Sept. 1, 2005
Dear Leslie,
Anyone who has spent time in New Orleans is second lining today -- for the people who have died along the Gulf Coast because of Hurricane Katrina and for the thousands whose day-to-day lives have been devastated. Mourning may be due New Orleans itself, now mostly under water.
Life in New Orleans has always held some danger. In the Garden District, ghettos of want decay only blocks from the great mansions of inherited wealth. Soon after I moved to New Orleans in the 1980s, a med student was shot outside my apartment building because he refused to give up his jacket to a mugger. Putting pressure on an artery as instructed, I reassured him he would be all right, and he was. I wasn't so sure about myself.
New Orleans also offers the richest gumbo life in the United States can offer, from the jazz and Cajun music to splendid food and Caribbean sensuality. New Orleans' underbelly, its corruption and decadence, are there for anybody to see. Nobody trusts the police. You watch your own back. Do so and you'll be OK.
New Orleans rejoices in all life's experiences, the beauty and the squalor. Prayers are offered as every one of the Ten Commandments is being broken every day. No one apologizes.
A book I'm reading says we are born to learn to love ourselves not in spite of our failings but because of them. New Orleans loves itself just fine.
At the nightclub on St. Charles Avenue where I tended bar we wore tuxedo shirts and served the occasional $120 bottle of Dom Perignon. The manager was a sexy former hooker from Boston. The owner was dealing cocaine to pay the bills. Sometimes a team of two beautiful young hookers, Sharon and Teri, one black and one white, worked the bar. They were nice people with heartbreaking stories and no apologies.
My girlfriend and I decided to leave New Orleans after a man carrying a sword jumped out of a car and demanded her purse while she was walking home from work. Even crime is colorful in New Orleans.

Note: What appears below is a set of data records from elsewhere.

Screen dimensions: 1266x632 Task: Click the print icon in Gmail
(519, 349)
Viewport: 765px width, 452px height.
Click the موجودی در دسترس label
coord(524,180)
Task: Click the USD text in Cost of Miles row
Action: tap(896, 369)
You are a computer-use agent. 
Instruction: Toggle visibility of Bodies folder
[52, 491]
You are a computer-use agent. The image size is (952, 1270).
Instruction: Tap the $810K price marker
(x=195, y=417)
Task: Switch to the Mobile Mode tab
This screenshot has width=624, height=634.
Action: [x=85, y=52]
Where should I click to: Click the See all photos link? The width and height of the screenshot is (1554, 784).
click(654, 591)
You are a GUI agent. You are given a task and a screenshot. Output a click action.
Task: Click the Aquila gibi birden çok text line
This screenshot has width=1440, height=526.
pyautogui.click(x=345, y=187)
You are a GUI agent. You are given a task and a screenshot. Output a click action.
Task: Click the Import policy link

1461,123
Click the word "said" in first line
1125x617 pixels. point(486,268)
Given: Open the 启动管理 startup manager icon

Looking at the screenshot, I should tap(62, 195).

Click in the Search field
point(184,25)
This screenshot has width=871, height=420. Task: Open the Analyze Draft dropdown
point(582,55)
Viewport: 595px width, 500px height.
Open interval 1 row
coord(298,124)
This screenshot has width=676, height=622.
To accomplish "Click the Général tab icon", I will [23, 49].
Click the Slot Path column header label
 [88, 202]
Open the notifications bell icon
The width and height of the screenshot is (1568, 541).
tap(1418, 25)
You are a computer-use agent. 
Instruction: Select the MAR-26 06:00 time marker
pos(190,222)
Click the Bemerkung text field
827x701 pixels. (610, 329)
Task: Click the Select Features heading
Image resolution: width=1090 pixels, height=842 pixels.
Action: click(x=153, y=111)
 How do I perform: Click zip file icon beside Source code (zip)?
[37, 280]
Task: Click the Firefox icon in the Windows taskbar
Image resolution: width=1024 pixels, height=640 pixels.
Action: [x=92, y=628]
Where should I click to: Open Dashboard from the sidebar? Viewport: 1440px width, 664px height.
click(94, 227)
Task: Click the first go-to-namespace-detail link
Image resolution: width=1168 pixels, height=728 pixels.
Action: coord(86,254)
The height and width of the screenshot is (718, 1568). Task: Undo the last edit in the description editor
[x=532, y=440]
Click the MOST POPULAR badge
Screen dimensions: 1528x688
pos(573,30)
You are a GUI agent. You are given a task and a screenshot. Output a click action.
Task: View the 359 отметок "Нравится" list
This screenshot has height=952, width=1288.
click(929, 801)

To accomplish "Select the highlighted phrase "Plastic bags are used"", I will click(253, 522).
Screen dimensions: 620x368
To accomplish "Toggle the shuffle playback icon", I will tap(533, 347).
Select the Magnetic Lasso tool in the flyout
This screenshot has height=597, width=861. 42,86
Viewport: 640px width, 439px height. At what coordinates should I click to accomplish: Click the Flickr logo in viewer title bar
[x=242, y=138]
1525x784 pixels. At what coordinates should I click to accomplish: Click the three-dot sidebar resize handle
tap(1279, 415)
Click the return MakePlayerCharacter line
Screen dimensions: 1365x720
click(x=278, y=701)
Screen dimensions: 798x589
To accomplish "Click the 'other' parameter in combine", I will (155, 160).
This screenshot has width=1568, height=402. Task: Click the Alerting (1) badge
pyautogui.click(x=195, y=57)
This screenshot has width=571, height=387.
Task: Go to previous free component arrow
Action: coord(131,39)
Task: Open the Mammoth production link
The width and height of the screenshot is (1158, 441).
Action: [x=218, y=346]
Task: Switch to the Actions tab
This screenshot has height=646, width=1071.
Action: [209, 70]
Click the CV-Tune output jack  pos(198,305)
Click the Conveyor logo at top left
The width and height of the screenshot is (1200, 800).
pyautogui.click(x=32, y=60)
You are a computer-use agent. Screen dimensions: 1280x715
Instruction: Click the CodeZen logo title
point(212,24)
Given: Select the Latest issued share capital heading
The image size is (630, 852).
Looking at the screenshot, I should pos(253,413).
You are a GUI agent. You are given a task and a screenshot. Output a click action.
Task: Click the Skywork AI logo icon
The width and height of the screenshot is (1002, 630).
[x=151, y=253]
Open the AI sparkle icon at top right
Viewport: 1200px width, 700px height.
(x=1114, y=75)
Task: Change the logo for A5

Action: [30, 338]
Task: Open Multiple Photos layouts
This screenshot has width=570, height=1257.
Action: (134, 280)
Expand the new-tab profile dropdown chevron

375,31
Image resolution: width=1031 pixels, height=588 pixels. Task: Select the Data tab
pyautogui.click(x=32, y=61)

When I think of New Orleans one defining image appears. After tripping and falling one night at the bar, I found myself lying face-up on a gurney at grungy Charity Hospital, getting readied for stitches and wondering how I'd gotten there. Looking up there was Teri, the light above forming a halo around her face.
One night I tended bar at Jean LaFitte's Blacksmith Shop, the oldest bar in America. LaFitte's was built in 1772. The very air smelled old. Now you have to wonder how much of New Orleans can be reclaimed. How much, when the water finally recedes, will have to be torn down and rebuilt? Will there be an Old New Orleans and a New New Orleans?
Maybe New Orleans can be reinvented. But not yet.
"We did a lot of our crying earlier," one resident told a reporter as the crisis and water level in New Orleans deepened, "but there is a lot more crying to be done."
Love, Sam
Sam Blackwell is managing editor of the Southeast Missouri.